TASK REQUIREMENTS: Scan the material below for the string "agent", and copy every line where it shows up.

[PROVIDED INFORMATION Boundary: Start]

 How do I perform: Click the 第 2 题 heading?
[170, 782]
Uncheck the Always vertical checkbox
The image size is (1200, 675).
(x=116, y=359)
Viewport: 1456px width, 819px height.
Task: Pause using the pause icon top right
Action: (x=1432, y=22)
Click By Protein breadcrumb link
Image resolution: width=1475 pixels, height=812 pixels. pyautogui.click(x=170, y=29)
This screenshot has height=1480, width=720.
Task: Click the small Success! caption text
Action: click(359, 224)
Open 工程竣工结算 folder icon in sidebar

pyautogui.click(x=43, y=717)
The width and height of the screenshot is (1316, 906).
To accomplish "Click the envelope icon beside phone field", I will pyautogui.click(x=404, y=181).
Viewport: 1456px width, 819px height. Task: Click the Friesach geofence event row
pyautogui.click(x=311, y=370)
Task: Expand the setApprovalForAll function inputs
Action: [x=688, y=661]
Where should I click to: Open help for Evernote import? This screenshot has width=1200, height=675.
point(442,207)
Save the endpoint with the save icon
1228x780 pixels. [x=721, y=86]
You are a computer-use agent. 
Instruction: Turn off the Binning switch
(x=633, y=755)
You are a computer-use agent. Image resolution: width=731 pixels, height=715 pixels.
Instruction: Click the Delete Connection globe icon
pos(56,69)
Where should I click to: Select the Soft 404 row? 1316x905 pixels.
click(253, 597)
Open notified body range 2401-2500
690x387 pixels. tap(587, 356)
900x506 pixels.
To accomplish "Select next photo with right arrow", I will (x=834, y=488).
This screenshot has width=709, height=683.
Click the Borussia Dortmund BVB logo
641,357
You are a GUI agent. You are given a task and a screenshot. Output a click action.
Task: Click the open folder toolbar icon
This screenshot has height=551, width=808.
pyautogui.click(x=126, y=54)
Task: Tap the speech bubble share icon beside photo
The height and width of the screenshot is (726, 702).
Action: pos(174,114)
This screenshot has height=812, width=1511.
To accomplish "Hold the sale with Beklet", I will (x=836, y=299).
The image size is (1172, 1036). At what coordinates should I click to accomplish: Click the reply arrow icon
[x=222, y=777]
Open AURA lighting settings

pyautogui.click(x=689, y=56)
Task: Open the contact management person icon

[PROVIDED INFORMATION Boundary: End]

EXERCISE ANSWER:
You are a computer-use agent. 
You are a computer-use agent. Image resolution: width=731 pixels, height=715 pixels.
You are a GUI agent. You are given a task and a screenshot. Output a click action.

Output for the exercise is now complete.